■ **Assigned task**
Please repeat, exactly as written, the line containing "The image size is (1227, 817)." and every line after it through the end of the records below, leaving out any pictures.

(Stored items)
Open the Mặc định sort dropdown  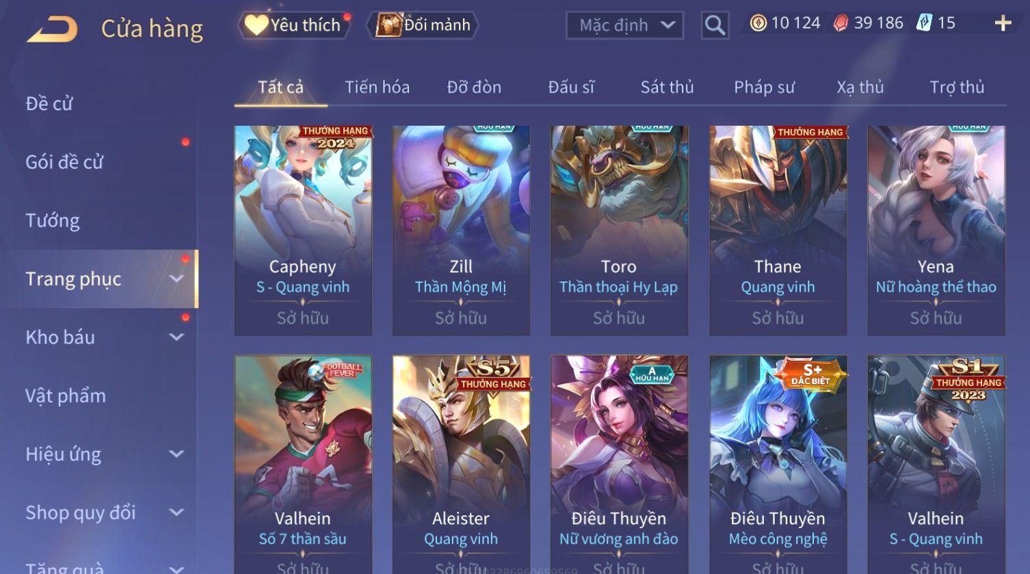(x=625, y=26)
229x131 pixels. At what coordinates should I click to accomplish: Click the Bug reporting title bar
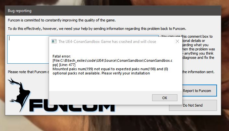point(113,11)
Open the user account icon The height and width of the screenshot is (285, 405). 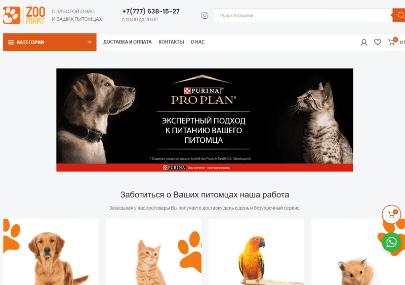tap(363, 43)
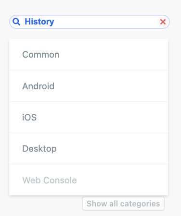This screenshot has height=216, width=181.
Task: Pick the greyed Web Console entry
Action: click(x=89, y=180)
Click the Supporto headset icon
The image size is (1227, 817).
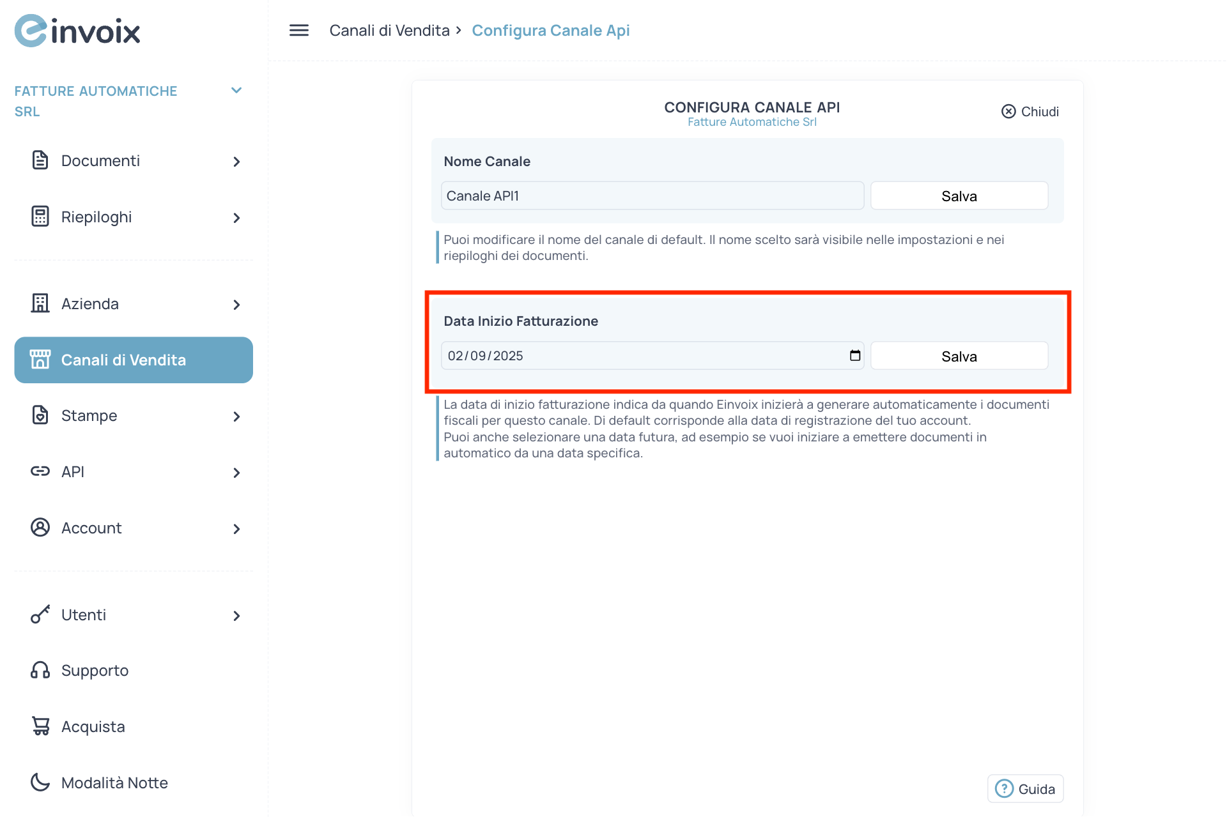40,670
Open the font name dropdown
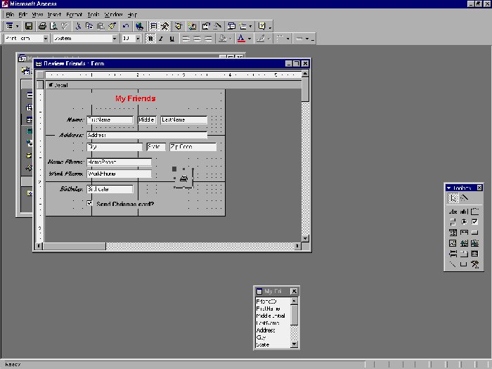The image size is (492, 369). click(x=115, y=39)
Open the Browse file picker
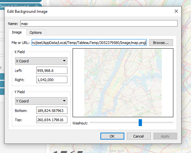Screen dimensions: 191x153 point(161,43)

■ **Written solution**
The image size is (1227, 817).
40,670
Open the font name dropdown
The image size is (492, 369). click(x=115, y=39)
Open the Browse file picker
Screen dimensions: 191x153 point(161,43)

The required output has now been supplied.